Miller nodded and stared up at the night sky.
“The frontier always outpaces the law,” Holden said.
“True,” Miller agreed. “But this place was already a crime scene when you got here.”
“Bombing the heavy shuttle was—”
“Not that,” Miller said. “I mean all of it. All the places.”
“I seem to spend a lot of time asking people to explain themselves lately.”

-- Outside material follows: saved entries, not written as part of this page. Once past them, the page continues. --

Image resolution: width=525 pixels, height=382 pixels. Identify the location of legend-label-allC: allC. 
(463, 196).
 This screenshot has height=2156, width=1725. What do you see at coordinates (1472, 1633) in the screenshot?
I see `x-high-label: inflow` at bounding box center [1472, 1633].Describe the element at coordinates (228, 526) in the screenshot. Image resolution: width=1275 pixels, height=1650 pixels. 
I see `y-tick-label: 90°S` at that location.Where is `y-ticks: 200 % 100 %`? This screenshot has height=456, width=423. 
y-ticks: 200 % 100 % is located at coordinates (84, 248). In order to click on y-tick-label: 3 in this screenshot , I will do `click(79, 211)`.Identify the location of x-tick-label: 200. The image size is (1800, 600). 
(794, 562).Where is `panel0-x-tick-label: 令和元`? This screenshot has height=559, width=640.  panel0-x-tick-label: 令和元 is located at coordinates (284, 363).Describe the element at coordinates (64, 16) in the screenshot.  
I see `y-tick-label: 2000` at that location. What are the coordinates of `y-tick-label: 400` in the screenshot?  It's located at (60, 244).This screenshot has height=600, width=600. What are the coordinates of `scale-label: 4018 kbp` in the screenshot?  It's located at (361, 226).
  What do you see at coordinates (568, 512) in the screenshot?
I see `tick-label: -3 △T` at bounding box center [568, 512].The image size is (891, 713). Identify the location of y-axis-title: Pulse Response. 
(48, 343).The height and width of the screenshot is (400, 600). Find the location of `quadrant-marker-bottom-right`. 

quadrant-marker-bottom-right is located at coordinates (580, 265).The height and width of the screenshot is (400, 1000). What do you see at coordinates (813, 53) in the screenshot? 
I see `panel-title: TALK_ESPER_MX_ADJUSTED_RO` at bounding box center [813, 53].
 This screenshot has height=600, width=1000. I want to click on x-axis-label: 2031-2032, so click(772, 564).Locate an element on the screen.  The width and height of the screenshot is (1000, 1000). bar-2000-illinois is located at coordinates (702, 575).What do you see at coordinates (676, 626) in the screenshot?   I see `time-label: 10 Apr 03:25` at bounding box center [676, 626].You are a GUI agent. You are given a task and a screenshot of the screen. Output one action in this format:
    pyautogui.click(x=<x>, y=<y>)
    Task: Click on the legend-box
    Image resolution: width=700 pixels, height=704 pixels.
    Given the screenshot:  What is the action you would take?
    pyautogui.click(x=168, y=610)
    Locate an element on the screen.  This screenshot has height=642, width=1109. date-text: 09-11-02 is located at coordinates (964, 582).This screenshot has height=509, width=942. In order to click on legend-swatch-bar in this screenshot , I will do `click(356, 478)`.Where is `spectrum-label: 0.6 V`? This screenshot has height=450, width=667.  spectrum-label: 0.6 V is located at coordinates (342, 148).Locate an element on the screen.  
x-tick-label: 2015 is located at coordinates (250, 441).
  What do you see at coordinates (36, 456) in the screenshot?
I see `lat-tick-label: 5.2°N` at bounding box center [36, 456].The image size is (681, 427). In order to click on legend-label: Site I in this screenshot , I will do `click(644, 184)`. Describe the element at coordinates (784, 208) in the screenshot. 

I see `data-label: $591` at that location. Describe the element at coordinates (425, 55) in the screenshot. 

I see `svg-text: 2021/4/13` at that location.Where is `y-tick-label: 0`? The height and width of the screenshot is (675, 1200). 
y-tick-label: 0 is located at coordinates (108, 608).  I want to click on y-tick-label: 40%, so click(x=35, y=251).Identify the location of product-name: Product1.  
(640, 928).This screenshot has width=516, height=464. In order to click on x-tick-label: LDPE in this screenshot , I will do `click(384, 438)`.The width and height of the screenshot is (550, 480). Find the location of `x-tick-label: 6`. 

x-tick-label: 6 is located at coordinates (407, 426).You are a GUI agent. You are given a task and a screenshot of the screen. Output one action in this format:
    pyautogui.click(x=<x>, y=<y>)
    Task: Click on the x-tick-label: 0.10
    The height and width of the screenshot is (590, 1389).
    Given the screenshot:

Miller laughed. “You think somebody built those towers and structures and then just left? This whole planet is a murder scene. An empty apartment with warm food on the table and all the clothes still in the closets. This is some Croatoan shit.”
“The North American colonists who—”
“Except,” Miller said, ignoring him. “The people who vanished here? Not dumbass Europeans in way over their heads. The things that lived here modified planets like we remodel a kitchen. They had a defense network in orbit that could have vaporized Ceres if it wandered too close.”
“Wait, what defense network?”
Miller ignored him. “An empty apartment, a missing family, that’s creepy. But this is like finding a military base with no one on it. Fighters and tanks idling on the runway with no drivers. This is bad juju. Something wrong happened here. What you should do is tell everyone to leave.”
“Yeah,” Holden said, “sure, I’ll get right on that. This argument about who gets to live here really needed a third party both sides could hate.”
“No one lives here,” Miller said, “but we’re sure as shit going to play with the corpses.”
“What the hell is that supposed to mean?”
Miller tipped his hat back, looking up at the stars.
“I never stopped looking for her. Julie? Even when she was dead, even when I’d seen her body, I never stopped.”
“True. Still creepy, but true.”
“This is like that too. I don’t like it, but unless something happens, we’re going to keep reaching and reaching and reaching until we find what did all this.”